Some quotes to provide context.

"I read several times that ideally I should avoid inheritance with ABCs and if I do, then from a standard class. That is, I should avoid creating a typical base and subclass construct that is used in a strategy pattern, for example."

"If I look at a principle like SOLID, where we have the Liskov Substitution Principle, the interface separation principle, and the dependency inversion principle, they all rely on a base class, which of course is created by inheriting from ABC."

"Python, on the other hand, does not have the strong need to be object-oriented, but most of the principles assume that we are working with classes."

"Working with Liskov Substitution can make it difficult to navigate through an IDE."

BLUF

Very important: Composable, Predictable, Domain-based.

These are consistent with the idea that software is knowledge capture.

Maybe less important: Unix-Philosophy and Idiomatic. While nice ideas, they feel a bit redundant.

CUPID

See https://cupid.dev/properties/

Composable

Highly desirable to have small pieces that compose into something useful. This fits with SOLID Interface Segregation Principle, and provides an answer to "but, why?" We segregate the interfaces to create something composable.

Unix-Philosophy

This also implies composability. It goes a step further to incorporate the idea of the SOLID Single Responsibility Principle. The Unix design patterns provides concrete examples of how to decompose a large problem into smaller pieces; each piece does one thing well.

Predictable

This decomposes into three distinct aspects:

  • A component behaves as expected. This is sometimes called the Principle of Least Astonishment.
  • A component's behavior is consistent and deterministic.
  • A component's behavior needs to be observable, also.

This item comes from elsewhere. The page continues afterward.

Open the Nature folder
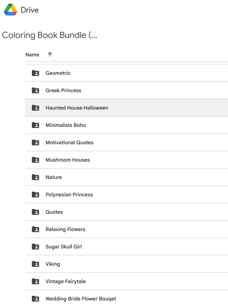This screenshot has height=307, width=228. pos(54,177)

These are all critical features, especially observability.

Idiomatic

Yes, follow language idioms. Please do not boldly go where no programmer has gone before.

This seems to go without saying. It does help fill up the acronym, though. And, perhaps, it's necessary advice.

Domain-based

The solution code should mirror the problem domain. This is really important, and not present in other sets of design principles.

Indeed, I don't think it can be emphasized enough.

OO modeling and design isn't about optimization or code reuse. It's about fidelity to the problem domain.

Code reuse is nice to have. Providing common behavior among the problem domain objects that are being modelled is the point.

Conclusion

These are nice. They're very useful in conjunction with SOLID design principles.

It helps to have guideposts to help clarify an underlying "why" we design software.